Sinsere Poetry Photography 
and Creative Playground

UnSolveable

Sometimes I do the math just to understand the equation

It's not as perplexing when defined mathematically

But the reality of a simple number is surreal when interpreted in years

People struggle to hit the high end of a single digit

More often then not, "the odds" skew the outcome, and the addition doesn't add up

So I subtract my feelings to "show my work", and begin all over again

(Fourteen)

The low end of a totem pole that stretches to infinity

Prepubescent, with cartoon dreams, I pedaled everywhere I went

I was in seventh gear on a five speed, "no hands"

You caught me off guard like a speed bump

And all I could do, was eat shit

I remember the teenage terminology we used so our parents wouldn't catch on

The "143's" when we checked our pagers

I was 00, you were 17, and the situation was ALWAYS 911

Mine was the color of baby-shit brown, and yours was a soft blue

You'd call me "kid", and I'd smile

I remember when my Schwynn became a Chevy

And I'd sit in it just to play the radio

"So in love were we two, just couldn't wait to say I do"

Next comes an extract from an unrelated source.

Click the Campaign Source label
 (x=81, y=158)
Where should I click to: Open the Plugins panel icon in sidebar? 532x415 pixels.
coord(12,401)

As we rode the waves of a shitty Oxnard radio station

We really were in a world of our own.

(Eighteen)

To smart to realize I was dumb

Raging hormones and bad decisions

It was the "dun dun dun", that could have ended our story

I remember it like it was yesterday, or worst case scenario, the day before

Standing at the "kiddie beach" with an oversized cell phone

Bad reception relaying my passage into parenthood

My mom's tears, my father's bad advice

It's the walks you go on that you don't brag about, that are worth the steps

And that day my feet bled

I remember your belly, and what was going on in my brain

I remember (nineteen) every time I look at Anthony

I remember how fast it turned into

(Twenty)

 

Stuck on the hype of "Party of Five"

We had our second child before I had my first legal drink

I remember Bailey's eyes, and knowing nothing had ever effected me as much

I remember the houses we've lived in, and how far we've come

As I watch old movies, I search for a memory, that made you, make it work

Every single time I come up empty handed

Despite the buttons on my remote, there's no "freeze frame" in the world

That will pause a picture

In which I deserved you

And for that I'm sorry

What were once empty apologies, are now full blown regrets

The boy in the pictures, didn't deserve the girl on his arm

So when people see the photos and praise us for such longevity

Know that I'm aware of the anarchy erupting just outside the lens

Not every moment was Kodak

But you held my hand none the less

(Twenty six)

 

I remember lying in a bed in Palmdale discussing our future

I can't pinpoint the night we decided to have Brody

But I smile every time I try

Graduations, birthdays and drug problems

Boompa, Kaylene, and Tink

At my highest, you've kept me grounded

And at my lowest, you've held me up

You now know the secrets other would never assume I'd never tell you

You've seen me naked, and in all honesty...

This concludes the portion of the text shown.